The 1st quarter started many moons ago when my heavily drugged mother gave birth to her third and favorite child. The 2nd quarter? That began when I cluelessly walked down the aisle to marry my equally clueless husband. The rest of the 2nd quarter is a blur of kids and T-ball, soccer cleats and math homework. We really should have taken more time-outs. Before I knew it, I looked down and saw knee wrinkles; that was the kick-off for quarter number three. In hindsight, the 3rd quarter could have been fun, if it wasn’t for hot flashes and an overwhelming concern that we’d raised little partiers who thought money grew on trees and who forgot to call their mother daily.

Then, out of nowhere, WHAM! It’s the 4th quarter! WHOA! You think, I better start paying attention! This game is almost over! You say, I’ve learned so much! Let me share my wisdom with you! And that’s when it hits you. No. One. Cares. This is probably due to a variety of factors. It might be the random pieces of long hair that sprout from your chin. Or it could be because you’ve worn your shirt inside out for hours, on numerous occasions. Or perhaps, and I’m not saying this happened to me, but maybe a nice stranger in an airport walked up to you to tell you that a trail of toilet paper draped out of the back of your jeans. Is this why no one cares what you think? I don’t know. I don’t have the answers. I just have some facts. Here’s what I know to be true:

1. Let me reiterate that bit about what you think: no one cares! Maybe your spouse, but nah. Your kids definitely don’t. If one of your kids asks for your opinion, they want something. Probably money. Or they mistook you for someone who is not their parent.

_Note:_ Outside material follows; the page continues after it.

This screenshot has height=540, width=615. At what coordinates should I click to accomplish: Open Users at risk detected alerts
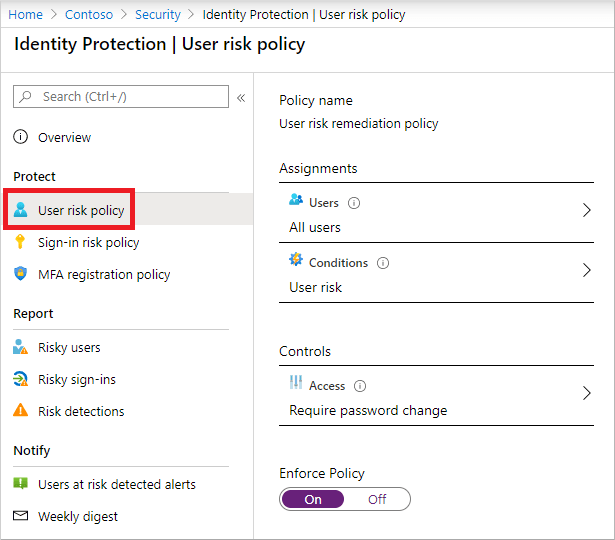[x=116, y=484]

2. You CAN buy love. See number one. Your kids will like you more if you spend money on them. (On their behalf, doesn’t everyone like people who buy them stuff?) Fortunately, it’s easy to buy them stuff because of the grandkids. These little angels only want to hug, eat cookies, and play endless games of Chutes and Ladders! Grandkids are God’s way of making up for arthritis, cataracts, creaky knees, and persistent unexplainable flatulency.

3. Warning: You probably have never used the term “bitch slap” in the past six decades, but sometimes, when people treat you like you’re invisible or, worse, useless, you just want to wind up and bitch slap them. This is normal. The recommended alternative is alcohol.

4. If you see a couple in their 60s holding hands, either they’re dating or newlyweds. Or maybe one anticipates falling, and wants to take the other down with them.

5. Men, no matter how old, gravitate toward gadgets and breasts. Also, men, no matter how old, refer to breasts as “boobies” and “titties”.

6. Wrinkles, facial hair, and sagging body parts happen. We have two choices. We can either fork out the big bucks in hopes of looking as taut as a mannequin, OR we can avoid mirrors.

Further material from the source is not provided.